Webster House in New Haven, 1927

To make his new faux settlement, Greenfield Village, Ford moved the schoolhouse of his youth to the site and replicated his childhood home meticulously. The village is a giant dollhouse for an exceedingly rich guy to play with. He preserved artifacts or replicated those of his heroes too. He has Noah Webster’s actual house, moved from Connecticut — he’s the entrepreneur who created American English with his dictionary (1828) and then sold books to teach it.  There are a lot of Thomas Edison’s original workshops, too, since he was a real-life hero of Ford’s.

The Museum of American Innovation is enormous, big enough to house 260 vehicles from the earliest to the latest models, not to mention Teddy Roosevelt’s buggy and the car in which JFK was riding through Dallas. I thought the Louvre  was a bit much, but the sheer excess of this exhausted me even more.

Indian River — Cross in the Woods Catholic Shrine

I did not realize that the Michigan Shore of Lake Michigan is essentially a Cote d’Azur where I least expected it. Anywhere there is a coast, it seems, Americans turn it into a cute replica of a scene from Carousel. We bought designer chocolates.
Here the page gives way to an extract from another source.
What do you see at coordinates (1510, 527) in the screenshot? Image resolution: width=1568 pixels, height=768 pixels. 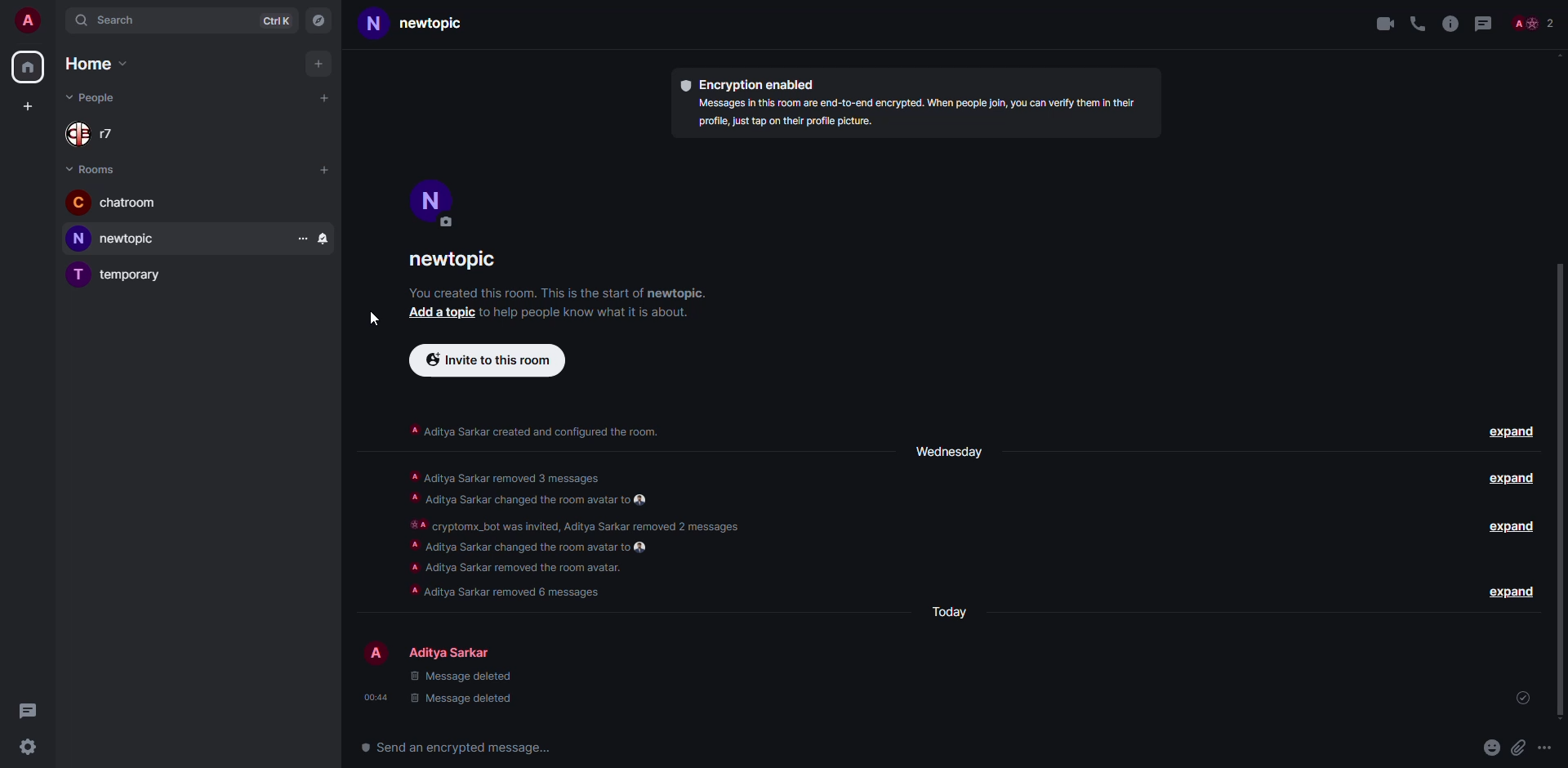 I see `expand` at bounding box center [1510, 527].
Our friends invited us to pilgrimage to the nearby site of the largest crucifix in the world, since they got the idea we do such things. (We’ve been to Chartres Cathedral twice, after all!). When I saw this cross, I was speechless. I asked how this got built and was told a priest thought Northern Michigan needed a place for Catholics to visit. Sounds like how most of the cathedrals in Europe were built.
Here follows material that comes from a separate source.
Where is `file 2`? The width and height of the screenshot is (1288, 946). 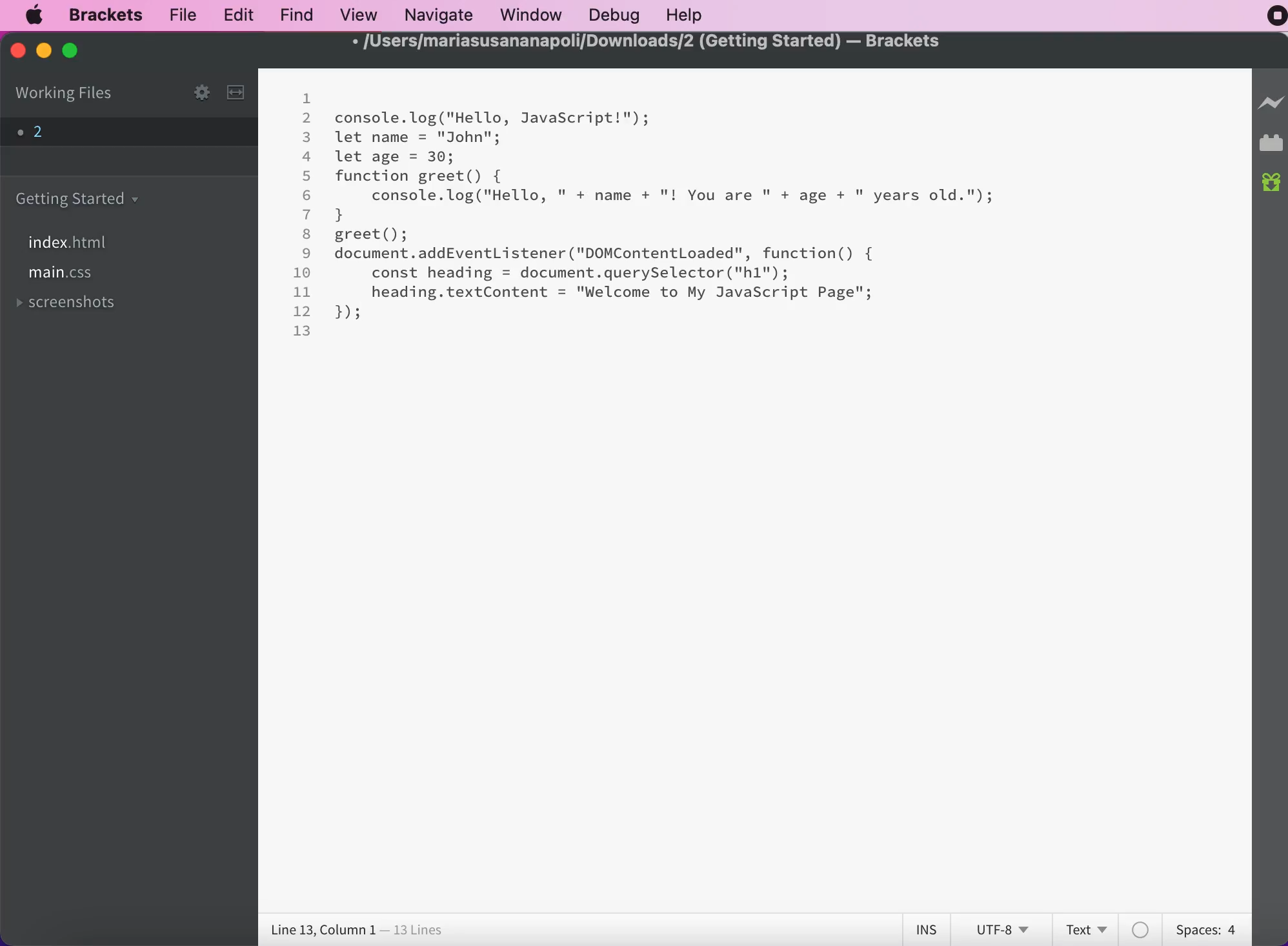
file 2 is located at coordinates (38, 134).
Just as excessive, was the newly refurbished doll museum at the shrine, which the cashier said we should not miss. She was right. It might be in the top ten of the weirdest museums I’ve ever visited. Dolls and mannequins of all sizes were dressed in the habits of traditional monks and nuns, mainly pre-1970, the Boomer childhood. I doubt any order was missed. I marveled at the absurd, excessive dedication to minutia and irrelevance in documenting this recently-bygone era. It was a bit like Henry Ford immortalizing his childhood.

Frankenmuth — Bronner’s CHRISTmas Wonderland

I wanted to stop in Frankenmuth on the way up because it was advertised on billboards as the location of Bronner’s, the largest Christmas store in the world. I stopped at Bronner’s for the same reason I go to South of the Border when driving to Florida and Wall Drug in South Dakota (and now Buc-ees whenever I see one). I made sure I got there on the way back — just as Michigan experienced the heat dome.
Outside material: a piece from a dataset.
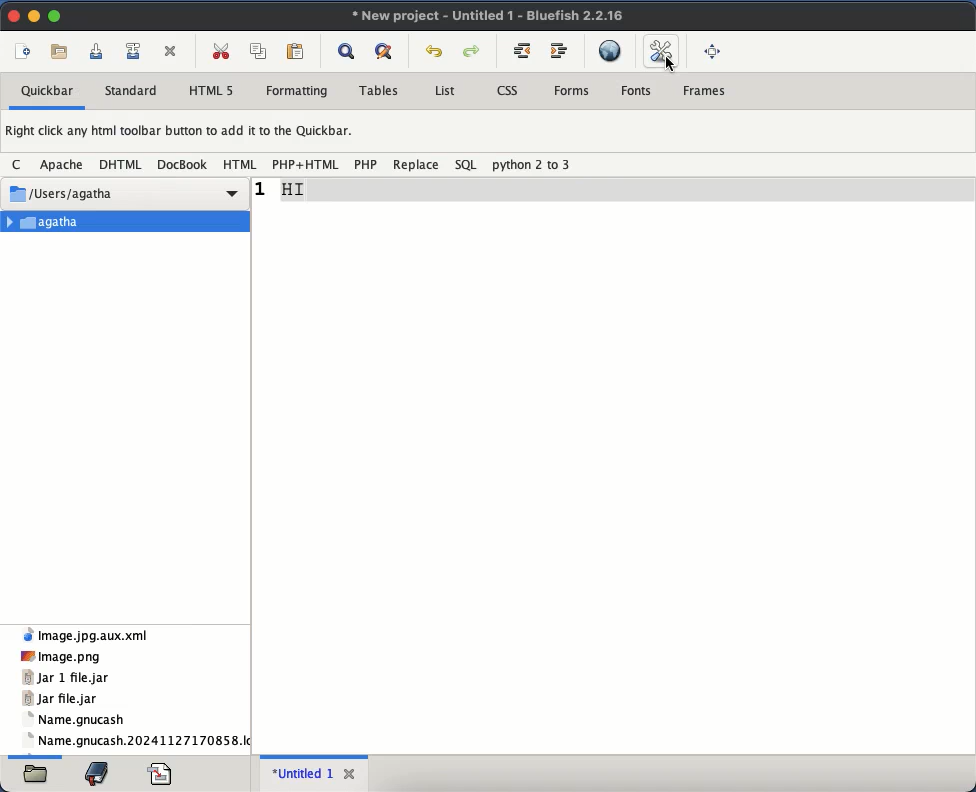 The height and width of the screenshot is (792, 976). I want to click on unindent, so click(522, 49).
They were not kidding. It is large. This might be the Protestant answer to the largest crucifix. (CHRIST is intentionally advertised in their name and there is a church in the store). Christmas music my mother would recognize was playing. We wandered. The store is 2.2 acres, almost two football fields. We queasily passed through all of it. I usually like little ornament stores, but the sheer excess and kitsch of this one was overwhelming.

The wedding of Christ and capitalism at Christmas has always been a thing with me. My mother aspired to a Bronner’s-like house that I helped her concoct for the holiday, even though she was not a Christian in any noticeable way. When I became one, I disappointed her by insisting the day belonged to Jesus and I would not do it anymore. I think Bronner’s gave me flashbacks in troubling and good ways. I didn’t buy anything.

This brief sojourn in the Midwest mostly had to take place on Interstates. Interstate 75, for instance, is a top-notch road through the middle of nowhere in northern Michigan. My Itchy Boots motorcycle YouTube fav was recently in Bissau-Guinea which provides a sharp contrast. My main lesson remains, “Americans are a rich people and our excesses show it.” And often their Christianity reflects it.

It is amazing that so many beautiful people sprout from under that excess, like when all those ferns appear from under the leaves in the Poconos each spring. I know I don’t sound appreciative of all the art and ingenuity represented in my stops. I am not sure it was all well-used. But you’ve got to love it. I suspect Jesus does — he loves every drop of creativity in creation, doesn’t he? Even that colossal angel trumpeting over my head in the picture above took some God-given imagination.